» **Study material**:
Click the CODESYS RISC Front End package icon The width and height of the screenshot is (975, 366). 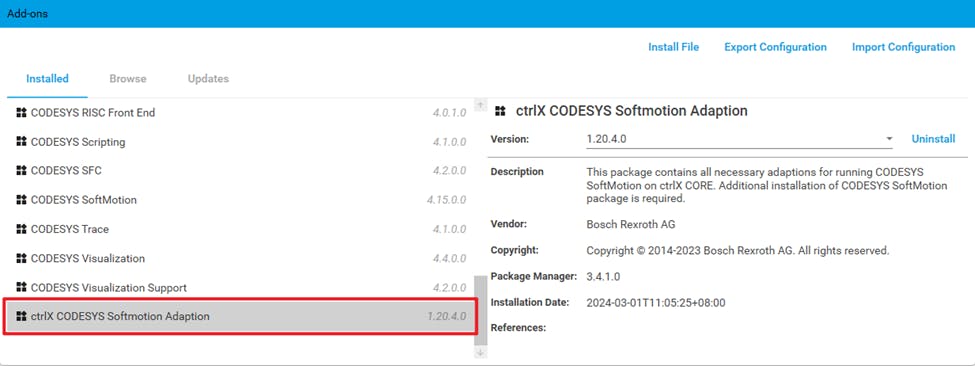21,112
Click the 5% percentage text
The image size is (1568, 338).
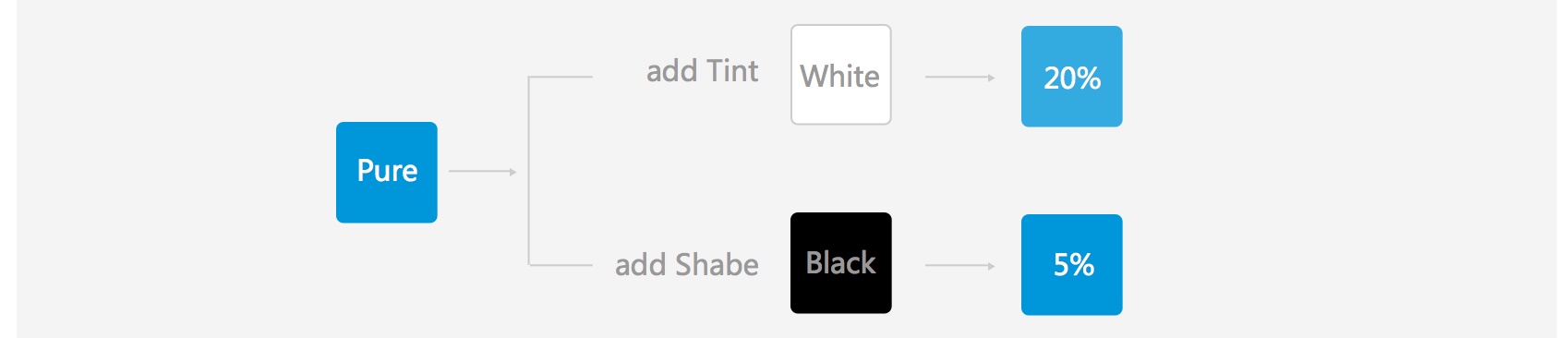coord(1073,265)
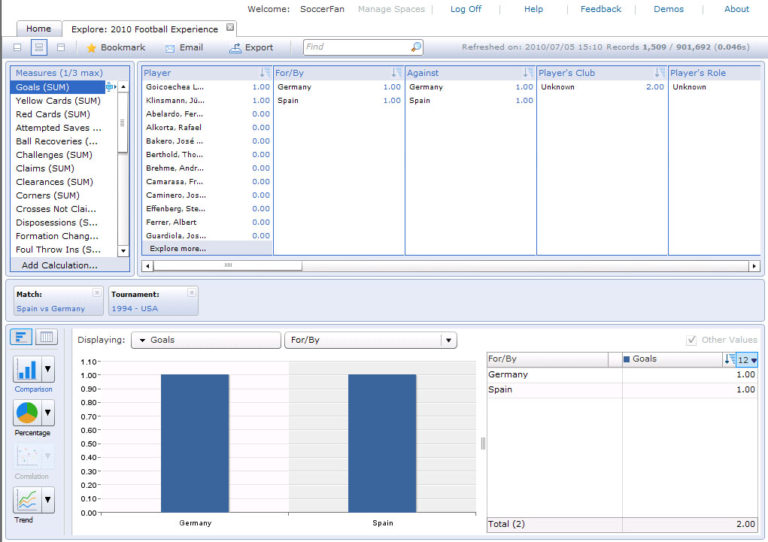The height and width of the screenshot is (542, 768).
Task: Click the search magnifier icon in Find box
Action: [x=416, y=47]
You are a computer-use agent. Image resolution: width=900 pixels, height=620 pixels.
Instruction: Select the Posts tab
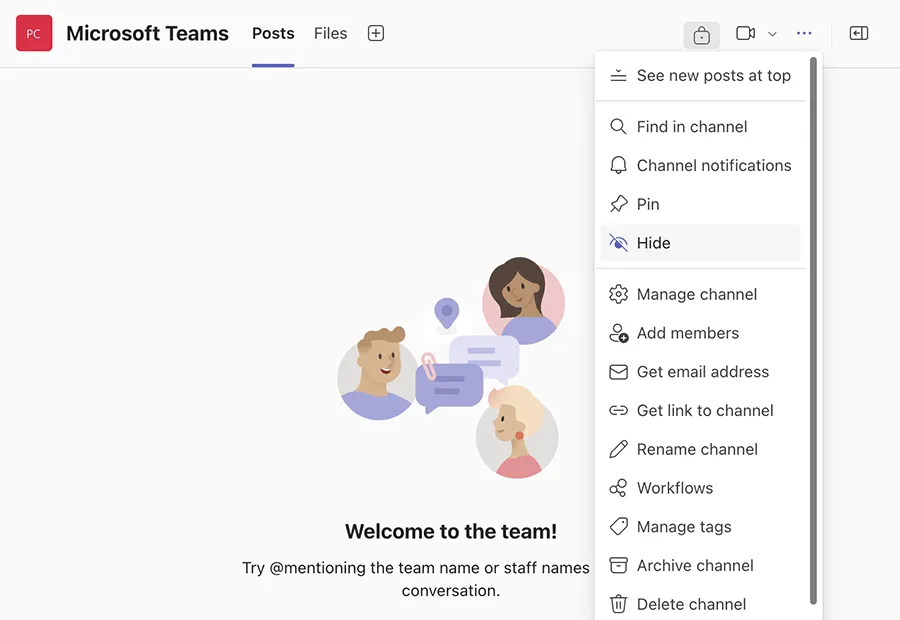(273, 34)
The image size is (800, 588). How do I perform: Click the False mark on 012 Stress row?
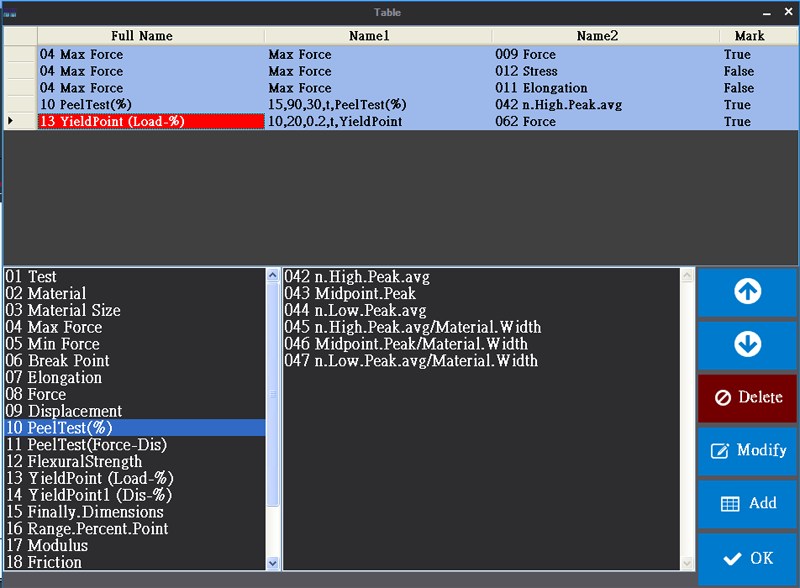(x=738, y=71)
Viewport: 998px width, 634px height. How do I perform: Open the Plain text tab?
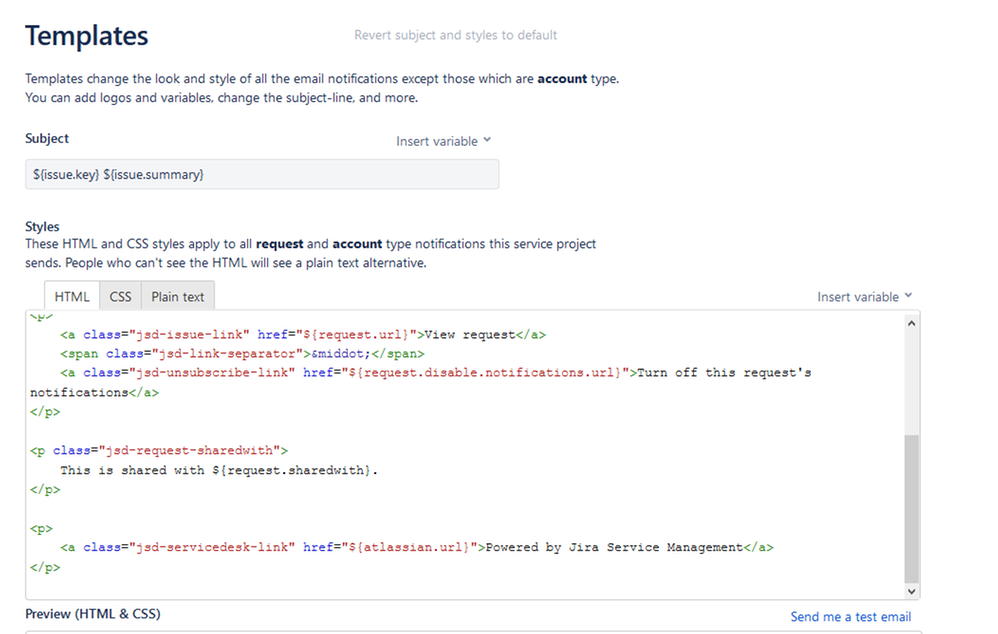178,297
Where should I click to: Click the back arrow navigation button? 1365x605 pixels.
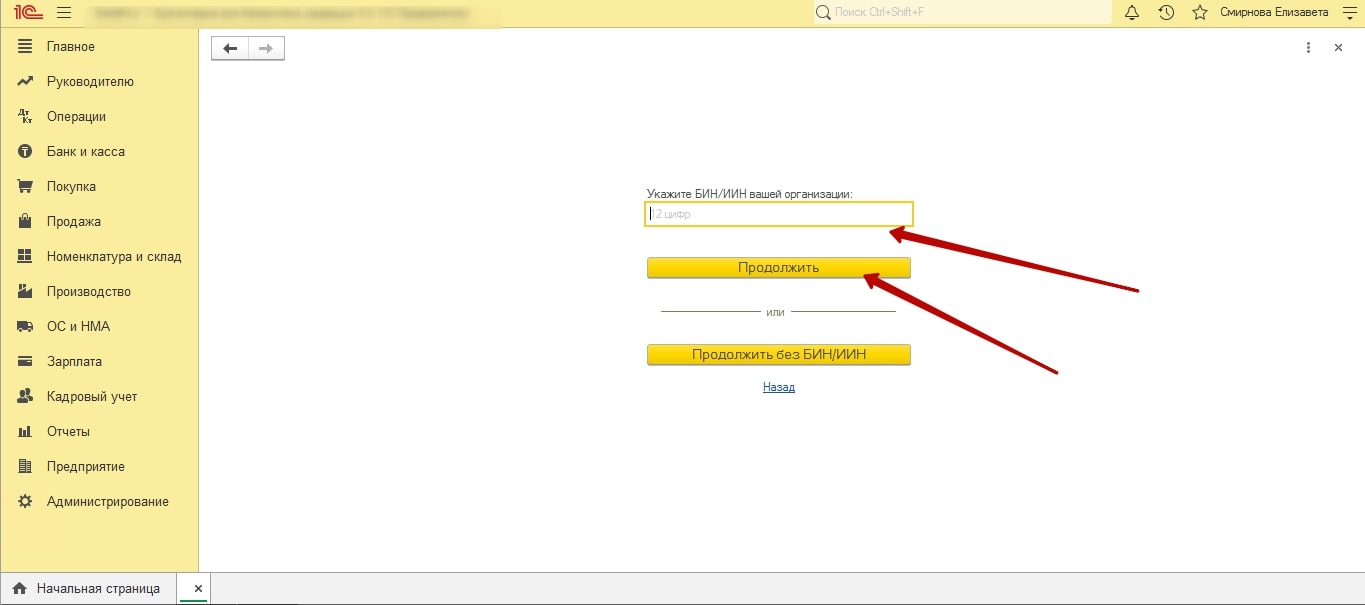(230, 48)
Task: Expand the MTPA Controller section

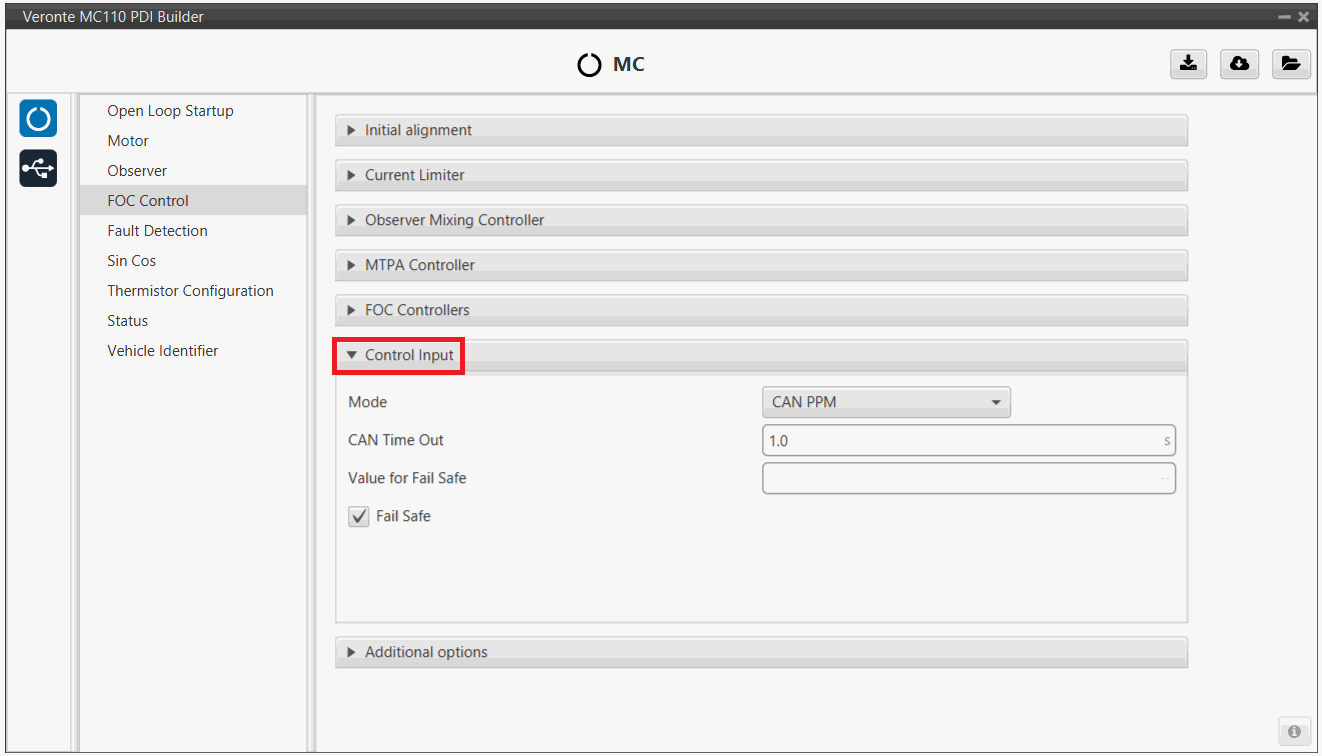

» **Problem to work on**: What you return should be the exact lines from the one containing "Click the 5% percentage text" through the end of the listing above, both included, minus any pictures.

» **Solution to this problem**:
Click the 5% percentage text
The image size is (1568, 338).
coord(1073,265)
The height and width of the screenshot is (542, 768).
Task: Click the search magnifier icon in Find box
Action: [x=416, y=47]
You are a computer-use agent. Image resolution: width=900 pixels, height=620 pixels.
Instruction: Select the Posts tab
(273, 34)
The image size is (800, 588). How do I perform: Click the False mark on 012 Stress row?
(x=738, y=71)
Viewport: 998px width, 634px height. How do I perform: Open the Plain text tab?
178,297
Where should I click to: Click the back arrow navigation button? 1365x605 pixels.
(230, 48)
Task: Expand the MTPA Controller section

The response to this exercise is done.